GOAL
Copy word for word the part of the listing that opens with its first line and closes with the line containing "coord(877,188)", including both of those lines.

Saved data entries
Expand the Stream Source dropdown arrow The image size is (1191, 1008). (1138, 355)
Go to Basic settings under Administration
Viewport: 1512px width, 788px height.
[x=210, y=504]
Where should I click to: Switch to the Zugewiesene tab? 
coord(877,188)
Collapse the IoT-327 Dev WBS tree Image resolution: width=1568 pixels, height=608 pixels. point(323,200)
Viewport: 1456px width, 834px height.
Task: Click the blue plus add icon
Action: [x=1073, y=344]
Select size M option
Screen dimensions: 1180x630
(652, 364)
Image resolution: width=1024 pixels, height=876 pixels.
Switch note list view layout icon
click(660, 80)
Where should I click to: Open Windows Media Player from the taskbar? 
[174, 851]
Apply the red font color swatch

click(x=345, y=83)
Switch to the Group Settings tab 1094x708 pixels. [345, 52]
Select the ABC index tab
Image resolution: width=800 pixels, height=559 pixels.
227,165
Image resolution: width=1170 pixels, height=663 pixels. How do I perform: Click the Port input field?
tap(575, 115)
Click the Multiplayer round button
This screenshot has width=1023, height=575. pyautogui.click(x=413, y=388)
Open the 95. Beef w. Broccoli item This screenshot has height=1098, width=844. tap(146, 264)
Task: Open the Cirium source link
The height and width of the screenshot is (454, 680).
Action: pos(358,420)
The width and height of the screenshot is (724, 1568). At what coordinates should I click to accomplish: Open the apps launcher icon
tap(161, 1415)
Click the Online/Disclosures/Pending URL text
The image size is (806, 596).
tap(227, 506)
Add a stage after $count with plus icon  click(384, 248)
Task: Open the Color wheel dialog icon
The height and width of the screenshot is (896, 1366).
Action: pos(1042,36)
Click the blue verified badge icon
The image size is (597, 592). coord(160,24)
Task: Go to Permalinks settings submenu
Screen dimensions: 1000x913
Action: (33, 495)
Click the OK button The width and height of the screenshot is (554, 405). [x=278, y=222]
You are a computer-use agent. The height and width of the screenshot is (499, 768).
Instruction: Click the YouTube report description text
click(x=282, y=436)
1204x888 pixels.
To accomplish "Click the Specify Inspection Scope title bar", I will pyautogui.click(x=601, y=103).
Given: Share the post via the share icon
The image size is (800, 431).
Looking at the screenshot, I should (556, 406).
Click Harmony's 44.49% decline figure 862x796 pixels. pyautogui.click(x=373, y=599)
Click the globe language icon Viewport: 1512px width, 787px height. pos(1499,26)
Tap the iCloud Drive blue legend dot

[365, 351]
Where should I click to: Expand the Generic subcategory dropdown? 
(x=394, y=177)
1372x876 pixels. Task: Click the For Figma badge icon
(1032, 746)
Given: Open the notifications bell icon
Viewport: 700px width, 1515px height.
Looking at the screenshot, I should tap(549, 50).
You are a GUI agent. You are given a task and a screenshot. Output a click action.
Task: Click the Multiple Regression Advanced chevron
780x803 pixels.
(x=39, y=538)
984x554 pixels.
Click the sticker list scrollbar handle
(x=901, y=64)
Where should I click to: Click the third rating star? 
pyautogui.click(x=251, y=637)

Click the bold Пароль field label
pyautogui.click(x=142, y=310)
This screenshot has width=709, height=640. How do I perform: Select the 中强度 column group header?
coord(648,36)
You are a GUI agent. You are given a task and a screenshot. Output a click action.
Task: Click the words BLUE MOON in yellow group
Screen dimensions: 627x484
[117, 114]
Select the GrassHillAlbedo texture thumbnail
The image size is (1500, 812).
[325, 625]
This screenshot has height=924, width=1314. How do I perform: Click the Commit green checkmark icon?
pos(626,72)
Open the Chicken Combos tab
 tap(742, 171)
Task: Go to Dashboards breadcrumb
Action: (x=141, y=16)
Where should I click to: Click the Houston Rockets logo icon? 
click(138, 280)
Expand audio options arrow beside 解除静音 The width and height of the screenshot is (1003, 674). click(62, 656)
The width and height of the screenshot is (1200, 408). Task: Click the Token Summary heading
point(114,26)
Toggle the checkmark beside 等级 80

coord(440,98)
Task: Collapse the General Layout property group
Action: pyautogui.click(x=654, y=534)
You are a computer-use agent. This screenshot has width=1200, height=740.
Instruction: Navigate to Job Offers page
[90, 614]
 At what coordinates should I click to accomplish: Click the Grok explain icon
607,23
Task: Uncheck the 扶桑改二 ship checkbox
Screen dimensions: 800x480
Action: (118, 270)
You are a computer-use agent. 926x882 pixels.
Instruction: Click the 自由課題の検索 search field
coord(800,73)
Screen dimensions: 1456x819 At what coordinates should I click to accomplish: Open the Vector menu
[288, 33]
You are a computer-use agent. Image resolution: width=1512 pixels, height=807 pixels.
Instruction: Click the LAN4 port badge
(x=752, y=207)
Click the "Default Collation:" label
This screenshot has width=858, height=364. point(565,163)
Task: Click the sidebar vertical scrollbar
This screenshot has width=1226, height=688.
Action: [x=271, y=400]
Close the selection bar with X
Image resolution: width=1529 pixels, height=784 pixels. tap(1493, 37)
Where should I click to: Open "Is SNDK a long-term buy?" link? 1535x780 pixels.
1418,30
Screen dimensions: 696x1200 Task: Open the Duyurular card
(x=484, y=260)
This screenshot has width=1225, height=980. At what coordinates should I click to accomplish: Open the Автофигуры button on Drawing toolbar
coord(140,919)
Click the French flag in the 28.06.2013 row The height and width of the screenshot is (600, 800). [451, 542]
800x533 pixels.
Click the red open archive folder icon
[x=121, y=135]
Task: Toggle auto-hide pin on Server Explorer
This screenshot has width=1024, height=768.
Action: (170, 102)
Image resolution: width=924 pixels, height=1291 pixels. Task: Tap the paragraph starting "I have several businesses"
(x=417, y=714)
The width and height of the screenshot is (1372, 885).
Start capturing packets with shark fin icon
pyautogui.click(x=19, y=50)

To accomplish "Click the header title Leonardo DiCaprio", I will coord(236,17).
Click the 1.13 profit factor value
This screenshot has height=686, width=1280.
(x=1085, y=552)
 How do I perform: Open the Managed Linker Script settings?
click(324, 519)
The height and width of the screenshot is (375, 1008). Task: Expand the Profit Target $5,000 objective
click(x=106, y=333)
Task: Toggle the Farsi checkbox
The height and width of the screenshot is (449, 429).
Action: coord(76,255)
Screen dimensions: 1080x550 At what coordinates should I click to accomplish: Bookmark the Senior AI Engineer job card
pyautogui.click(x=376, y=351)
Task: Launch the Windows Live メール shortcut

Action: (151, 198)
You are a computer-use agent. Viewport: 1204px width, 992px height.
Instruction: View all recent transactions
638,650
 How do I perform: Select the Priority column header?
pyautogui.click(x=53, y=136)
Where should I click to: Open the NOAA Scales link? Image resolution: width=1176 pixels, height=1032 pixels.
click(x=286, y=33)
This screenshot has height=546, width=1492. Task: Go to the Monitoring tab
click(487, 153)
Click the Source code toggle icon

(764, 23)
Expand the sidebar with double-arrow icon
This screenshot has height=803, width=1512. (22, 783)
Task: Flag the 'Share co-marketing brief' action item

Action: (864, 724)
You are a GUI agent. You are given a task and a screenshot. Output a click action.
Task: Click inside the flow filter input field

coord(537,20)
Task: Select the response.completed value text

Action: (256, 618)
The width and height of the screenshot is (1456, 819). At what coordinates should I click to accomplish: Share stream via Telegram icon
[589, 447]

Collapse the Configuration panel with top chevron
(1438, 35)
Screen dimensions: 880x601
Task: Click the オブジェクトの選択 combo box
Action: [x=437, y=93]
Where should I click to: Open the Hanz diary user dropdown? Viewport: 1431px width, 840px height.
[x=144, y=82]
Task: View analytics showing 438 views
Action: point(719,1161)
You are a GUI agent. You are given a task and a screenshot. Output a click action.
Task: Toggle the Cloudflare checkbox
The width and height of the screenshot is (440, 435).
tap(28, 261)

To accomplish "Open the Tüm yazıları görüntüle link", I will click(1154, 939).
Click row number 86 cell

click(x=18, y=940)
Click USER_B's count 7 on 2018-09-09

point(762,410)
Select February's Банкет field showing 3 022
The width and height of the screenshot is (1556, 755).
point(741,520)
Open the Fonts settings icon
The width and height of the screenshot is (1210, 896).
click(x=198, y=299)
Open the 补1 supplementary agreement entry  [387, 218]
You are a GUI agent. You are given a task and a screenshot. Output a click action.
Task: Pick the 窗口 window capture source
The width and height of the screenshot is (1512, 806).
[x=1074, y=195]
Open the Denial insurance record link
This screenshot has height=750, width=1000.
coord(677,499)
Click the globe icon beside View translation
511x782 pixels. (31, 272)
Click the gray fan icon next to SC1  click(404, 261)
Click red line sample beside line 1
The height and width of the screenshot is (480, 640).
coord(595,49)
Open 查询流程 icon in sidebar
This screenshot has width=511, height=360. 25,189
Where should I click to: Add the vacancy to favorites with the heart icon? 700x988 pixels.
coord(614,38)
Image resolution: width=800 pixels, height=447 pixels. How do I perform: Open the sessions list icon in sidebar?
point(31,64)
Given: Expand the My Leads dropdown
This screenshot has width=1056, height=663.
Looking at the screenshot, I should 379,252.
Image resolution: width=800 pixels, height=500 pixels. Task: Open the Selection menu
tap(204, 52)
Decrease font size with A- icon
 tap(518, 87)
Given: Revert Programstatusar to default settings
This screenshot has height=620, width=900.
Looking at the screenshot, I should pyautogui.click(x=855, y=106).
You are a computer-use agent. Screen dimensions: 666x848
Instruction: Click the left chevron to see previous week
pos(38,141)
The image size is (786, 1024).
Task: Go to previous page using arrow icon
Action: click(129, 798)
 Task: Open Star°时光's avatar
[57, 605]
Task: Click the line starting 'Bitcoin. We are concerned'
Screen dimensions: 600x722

RESULT OF THE EXERCISE
Expand the Stream Source dropdown arrow The image size is (1191, 1008). (1138, 355)
Go to Basic settings under Administration
Viewport: 1512px width, 788px height.
[x=210, y=504]
Where should I click to: Switch to the Zugewiesene tab? 
coord(877,188)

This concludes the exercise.